Textbook Order: https://www.amazon.com/Comprehensive-Financial-Planning-Strategies-Advisors/dp/1482240289/ref=sr_1_1?ie=UTF8&qid=1418580820&sr=8-1&keywords=david+marcinko

Psychological Traps

Now, as human beings, our brains are booby-trapped with psychological barriers that stand between making smart financial decisions and making dumb ones. The good news is that once you realize your own mental weaknesses, it’s not impossible to overcome them. 

In fact, Mandi Woodruff, a financial reporter whose work has appeared in Yahoo! Finance, Daily Finance, The Wall Street Journal, The Fiscal Times and the Financial Times among others; related the following mind-traps in a September 2013 essay for the finance vertical Business Insider; as these impediments are now entering the lay-public zeitgeist:

  • Anchoring happens when we place too much emphasis on the first piece of information we receive regarding a given subject. For instance, when shopping for a wedding ring a salesman might tell us to spend three months’ salary. After hearing this, we may feel like we are doing something wrong if we stray from this advice, even though the guideline provided may cause us to spend more than we can afford.
  • Myopia makes it hard for us to imagine what our lives might be like in the future. For example, because we are young, healthy, and in our prime earning years now, it may be hard for us to picture what life will be like when our health depletes and we know longer have the earnings necessary to support our standard of living. This short-sightedness makes it hard to save adequately when we are young, when saving does the most good.
  • Gambler’s fallacy occurs when we subconsciously believe we can use past events to predict the future. It is common for the hottest sector during one calendar year to attract the most investors the following year. Of course, just because an investment did well last year doesn’t mean it will continue to do well this year. In fact, it is more likely to lag the market.
  • Avoidance is simply procrastination. Even though you may only have the opportunity to adjust your health care plan through your employer once per year, researching alternative health plans is too much work and too boring for us to get around to it. Consequently, we stick with a plan that may not be best for us.
  • Loss aversion affected many investors during the stock market crash of 2008. During the crash, many people decided they couldn’t afford to lose more and sold their investments. Of course, this caused the investors to sell at market troughs and miss the quick, dramatic recovery.
  • Overconfident investing happens when we believe we can out-smart other investors via market timing or through quick, frequent trading. Data convincingly shows that people who trade most often under-perform the market by a significant margin over time.
  • Mental accounting takes place when we assign different values to money depending on where we get it from. For instance, even though we may have an aggressive saving goal for the year, it is likely easier for us to save money that we worked for than money that was given to us as a gift.
  • Herd mentality makes it very hard for humans to not take action when everyone around us does. For example, we may hear stories of people making significant profits buying, fixing up, and flipping homes and have the desire to get in on the action, even though we have no experience in real estate.
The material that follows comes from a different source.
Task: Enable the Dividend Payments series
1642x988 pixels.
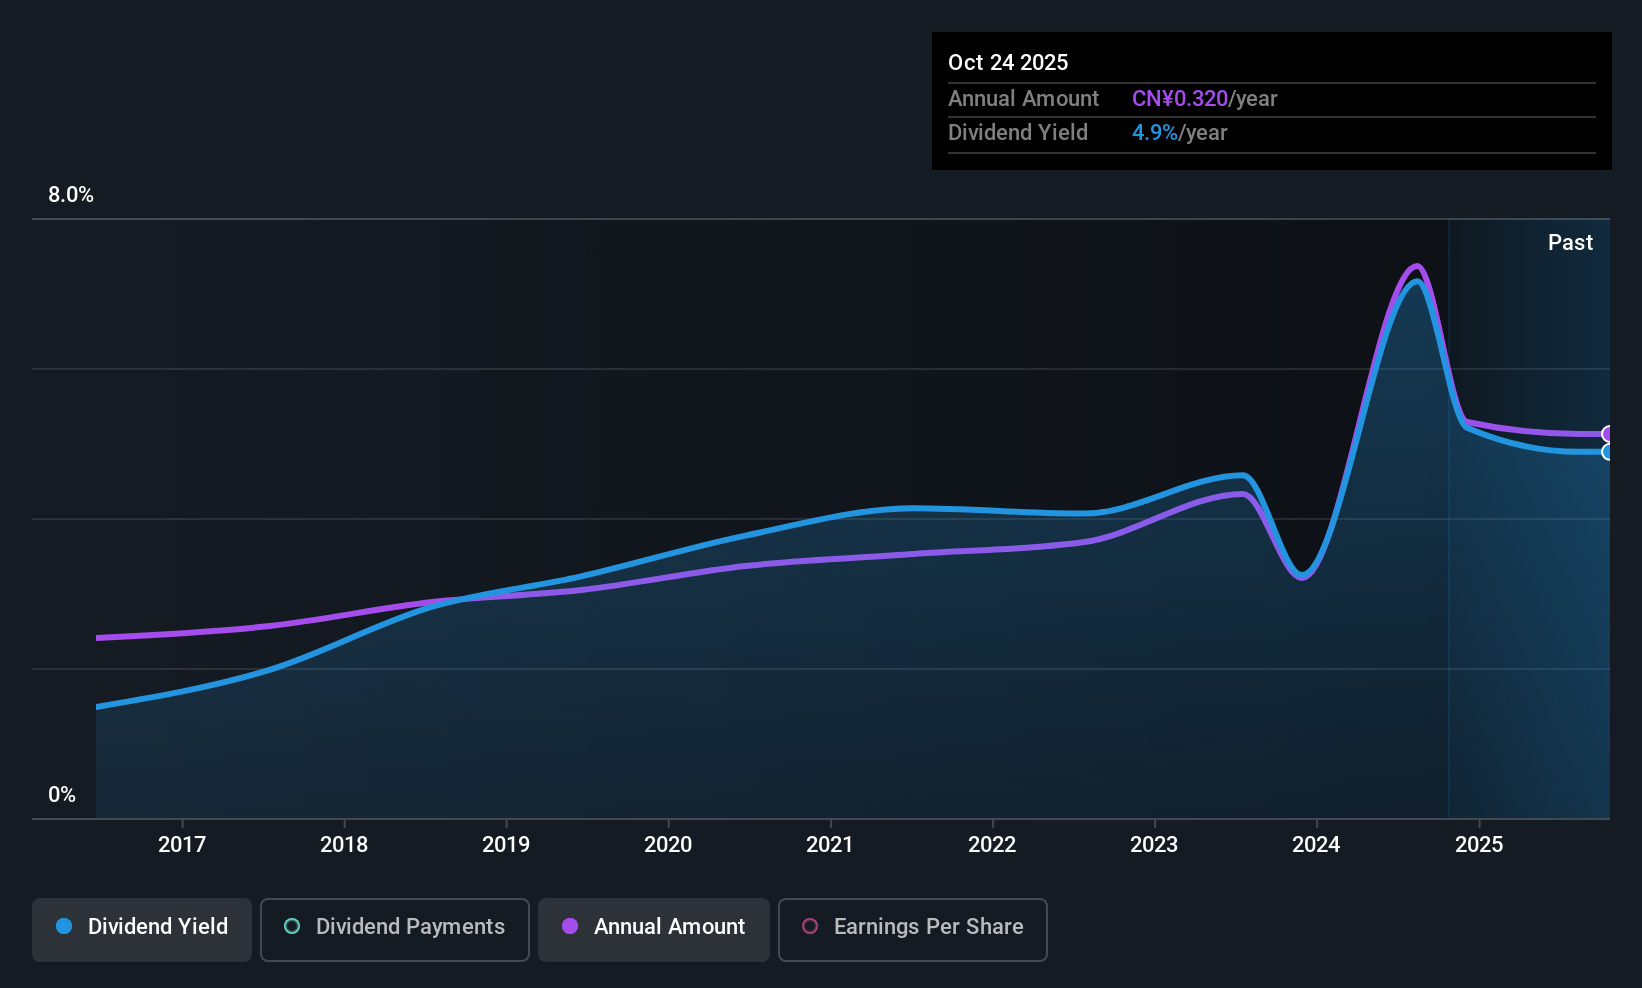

Textbook Order: https://www.routledge.com/Risk-Management-Liability-Insurance-and-Asset-Protection-Strategies-for/Marcinko-Hetico/p/book/9781498725989

Your thoughts are appreciated.



7 Responses

  1. Claudia,
    Many thanks for the “like.”


  2. Bogdan,
    Many thanks for the “like.”


  3. GS,
    Many thanks for the “like.”


  4. Ελλάδα μου γλυκιά
    Many thanks for the “like.”


  5. Kevin,
    Many thanks for the “like.”


  6. Alicia Dias,
    Many thanks for the “like.”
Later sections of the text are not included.